### LISTED ENTRIES
○ ○ ○ ○

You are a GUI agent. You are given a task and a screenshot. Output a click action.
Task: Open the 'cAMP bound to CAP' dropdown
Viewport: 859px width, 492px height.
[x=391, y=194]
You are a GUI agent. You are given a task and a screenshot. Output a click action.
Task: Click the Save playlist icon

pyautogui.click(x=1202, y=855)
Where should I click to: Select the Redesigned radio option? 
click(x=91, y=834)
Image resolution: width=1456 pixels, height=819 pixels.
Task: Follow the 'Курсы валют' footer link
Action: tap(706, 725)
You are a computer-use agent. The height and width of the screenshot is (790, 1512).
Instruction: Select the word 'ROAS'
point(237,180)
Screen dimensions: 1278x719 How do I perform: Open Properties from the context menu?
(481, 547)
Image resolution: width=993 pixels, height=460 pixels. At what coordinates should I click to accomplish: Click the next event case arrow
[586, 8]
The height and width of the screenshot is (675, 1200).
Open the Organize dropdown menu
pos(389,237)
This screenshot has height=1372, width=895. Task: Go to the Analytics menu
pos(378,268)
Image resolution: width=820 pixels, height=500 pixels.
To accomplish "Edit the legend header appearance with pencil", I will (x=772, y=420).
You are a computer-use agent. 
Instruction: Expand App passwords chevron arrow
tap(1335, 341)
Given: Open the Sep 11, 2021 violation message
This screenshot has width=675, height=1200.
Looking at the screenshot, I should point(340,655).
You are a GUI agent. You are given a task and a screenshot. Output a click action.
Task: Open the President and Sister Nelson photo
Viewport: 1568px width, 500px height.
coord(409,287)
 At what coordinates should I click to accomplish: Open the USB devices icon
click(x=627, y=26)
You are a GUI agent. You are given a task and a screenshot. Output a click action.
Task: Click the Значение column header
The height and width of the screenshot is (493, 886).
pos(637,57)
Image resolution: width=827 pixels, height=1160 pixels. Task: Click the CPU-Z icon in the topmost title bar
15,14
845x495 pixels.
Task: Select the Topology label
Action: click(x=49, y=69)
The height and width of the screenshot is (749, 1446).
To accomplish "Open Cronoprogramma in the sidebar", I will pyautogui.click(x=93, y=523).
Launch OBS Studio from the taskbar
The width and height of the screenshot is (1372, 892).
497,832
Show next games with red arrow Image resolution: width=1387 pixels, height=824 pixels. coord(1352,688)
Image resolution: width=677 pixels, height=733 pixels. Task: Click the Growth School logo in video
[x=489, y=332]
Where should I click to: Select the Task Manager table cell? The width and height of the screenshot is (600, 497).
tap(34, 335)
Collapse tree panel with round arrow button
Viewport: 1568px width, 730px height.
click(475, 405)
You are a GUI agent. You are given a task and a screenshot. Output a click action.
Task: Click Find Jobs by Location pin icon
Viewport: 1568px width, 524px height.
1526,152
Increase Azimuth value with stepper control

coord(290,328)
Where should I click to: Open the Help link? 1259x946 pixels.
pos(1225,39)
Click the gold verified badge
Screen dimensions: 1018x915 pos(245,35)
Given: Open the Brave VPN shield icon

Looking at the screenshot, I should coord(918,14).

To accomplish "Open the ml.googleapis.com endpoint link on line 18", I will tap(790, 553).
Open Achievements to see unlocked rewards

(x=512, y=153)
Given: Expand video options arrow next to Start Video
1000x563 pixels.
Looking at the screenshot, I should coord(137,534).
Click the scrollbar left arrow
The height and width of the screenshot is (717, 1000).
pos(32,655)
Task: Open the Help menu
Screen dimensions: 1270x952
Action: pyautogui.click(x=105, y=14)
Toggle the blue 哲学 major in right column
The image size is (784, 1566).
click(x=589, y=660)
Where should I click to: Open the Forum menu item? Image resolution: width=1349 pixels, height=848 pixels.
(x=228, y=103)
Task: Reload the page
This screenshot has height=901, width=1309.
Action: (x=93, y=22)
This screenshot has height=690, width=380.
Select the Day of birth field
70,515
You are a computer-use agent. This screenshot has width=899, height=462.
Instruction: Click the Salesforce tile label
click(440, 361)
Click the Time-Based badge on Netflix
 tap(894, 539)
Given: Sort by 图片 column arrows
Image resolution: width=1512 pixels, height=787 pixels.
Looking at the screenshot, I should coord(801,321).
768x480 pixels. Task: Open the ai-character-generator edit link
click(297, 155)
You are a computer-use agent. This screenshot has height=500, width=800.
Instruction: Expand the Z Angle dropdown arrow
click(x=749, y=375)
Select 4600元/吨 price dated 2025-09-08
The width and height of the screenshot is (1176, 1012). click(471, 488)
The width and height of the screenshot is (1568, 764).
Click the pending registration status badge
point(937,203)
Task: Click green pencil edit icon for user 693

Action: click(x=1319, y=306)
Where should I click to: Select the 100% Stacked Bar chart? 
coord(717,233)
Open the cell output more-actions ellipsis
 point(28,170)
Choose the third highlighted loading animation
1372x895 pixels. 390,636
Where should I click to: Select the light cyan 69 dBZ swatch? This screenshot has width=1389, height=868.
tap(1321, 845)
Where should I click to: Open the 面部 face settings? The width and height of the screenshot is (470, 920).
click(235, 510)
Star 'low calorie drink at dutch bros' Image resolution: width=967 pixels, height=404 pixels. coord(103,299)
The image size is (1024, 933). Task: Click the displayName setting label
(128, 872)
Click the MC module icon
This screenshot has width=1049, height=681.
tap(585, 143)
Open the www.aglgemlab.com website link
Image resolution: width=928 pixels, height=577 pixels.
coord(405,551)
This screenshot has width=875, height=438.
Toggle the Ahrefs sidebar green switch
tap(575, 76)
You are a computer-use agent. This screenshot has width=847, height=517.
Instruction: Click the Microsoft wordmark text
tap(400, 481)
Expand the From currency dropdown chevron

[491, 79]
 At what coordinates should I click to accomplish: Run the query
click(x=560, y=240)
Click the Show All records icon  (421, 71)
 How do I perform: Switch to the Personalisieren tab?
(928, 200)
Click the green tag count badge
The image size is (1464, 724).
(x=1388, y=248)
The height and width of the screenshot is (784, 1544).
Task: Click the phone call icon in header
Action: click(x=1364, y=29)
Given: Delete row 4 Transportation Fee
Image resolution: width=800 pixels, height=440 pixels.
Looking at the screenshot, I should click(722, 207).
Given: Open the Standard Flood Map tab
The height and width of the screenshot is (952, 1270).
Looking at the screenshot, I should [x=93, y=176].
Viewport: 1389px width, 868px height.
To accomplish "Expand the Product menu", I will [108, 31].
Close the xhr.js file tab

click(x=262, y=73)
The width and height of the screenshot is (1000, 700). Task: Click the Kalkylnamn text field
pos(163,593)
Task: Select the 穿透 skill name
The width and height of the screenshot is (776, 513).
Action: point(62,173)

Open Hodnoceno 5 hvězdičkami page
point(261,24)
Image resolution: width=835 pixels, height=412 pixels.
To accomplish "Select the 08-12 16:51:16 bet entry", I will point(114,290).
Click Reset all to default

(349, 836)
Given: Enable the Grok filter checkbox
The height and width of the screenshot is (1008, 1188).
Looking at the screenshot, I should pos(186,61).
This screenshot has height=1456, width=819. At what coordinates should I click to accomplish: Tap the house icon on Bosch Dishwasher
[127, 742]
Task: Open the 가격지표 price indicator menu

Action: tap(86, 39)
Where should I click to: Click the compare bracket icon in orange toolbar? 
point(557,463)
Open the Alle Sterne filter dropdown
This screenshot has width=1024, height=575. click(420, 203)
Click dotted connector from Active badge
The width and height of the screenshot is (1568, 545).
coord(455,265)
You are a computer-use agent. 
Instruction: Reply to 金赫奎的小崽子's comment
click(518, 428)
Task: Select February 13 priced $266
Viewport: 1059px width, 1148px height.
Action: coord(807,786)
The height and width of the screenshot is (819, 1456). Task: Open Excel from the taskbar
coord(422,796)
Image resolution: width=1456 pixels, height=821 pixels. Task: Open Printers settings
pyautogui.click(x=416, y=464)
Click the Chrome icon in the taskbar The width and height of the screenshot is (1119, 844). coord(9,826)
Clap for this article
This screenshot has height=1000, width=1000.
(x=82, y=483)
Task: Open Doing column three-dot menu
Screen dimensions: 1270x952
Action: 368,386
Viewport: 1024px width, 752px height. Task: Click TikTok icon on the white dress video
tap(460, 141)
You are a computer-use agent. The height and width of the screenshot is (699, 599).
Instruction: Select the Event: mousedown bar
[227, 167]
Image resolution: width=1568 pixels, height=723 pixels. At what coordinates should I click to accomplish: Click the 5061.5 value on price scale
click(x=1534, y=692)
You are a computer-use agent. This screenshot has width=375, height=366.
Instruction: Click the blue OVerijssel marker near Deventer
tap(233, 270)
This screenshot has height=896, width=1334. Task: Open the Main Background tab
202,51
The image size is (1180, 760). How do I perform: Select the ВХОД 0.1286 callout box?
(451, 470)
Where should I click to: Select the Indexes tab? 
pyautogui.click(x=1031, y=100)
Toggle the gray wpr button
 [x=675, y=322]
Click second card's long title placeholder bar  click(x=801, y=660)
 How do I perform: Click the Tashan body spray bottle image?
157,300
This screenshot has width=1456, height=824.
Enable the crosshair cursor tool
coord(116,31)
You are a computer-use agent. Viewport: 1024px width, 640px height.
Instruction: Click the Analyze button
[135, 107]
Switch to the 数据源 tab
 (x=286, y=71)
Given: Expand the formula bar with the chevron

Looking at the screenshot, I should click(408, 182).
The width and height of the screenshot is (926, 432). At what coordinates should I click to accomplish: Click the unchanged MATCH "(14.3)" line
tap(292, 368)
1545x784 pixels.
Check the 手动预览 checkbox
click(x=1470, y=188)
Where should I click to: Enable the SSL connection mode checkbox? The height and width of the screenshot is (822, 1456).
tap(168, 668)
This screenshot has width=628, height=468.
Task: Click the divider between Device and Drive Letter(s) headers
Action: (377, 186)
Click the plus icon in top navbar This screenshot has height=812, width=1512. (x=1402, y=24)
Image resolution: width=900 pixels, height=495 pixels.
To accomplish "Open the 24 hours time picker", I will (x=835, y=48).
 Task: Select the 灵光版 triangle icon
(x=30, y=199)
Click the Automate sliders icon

○ ○ ○ ○

Lay out the item lines above, from the line with "Image resolution: width=677" to the line with "[x=489, y=332]", as a Markdown table with the columns Row and Item line. Leave out any blank lines.

| Row | Item line |
|---|---|
| 1 | Image resolution: width=677 pixels, height=733 pixels. Task: Click the Growth School logo in video |
| 2 | [x=489, y=332] |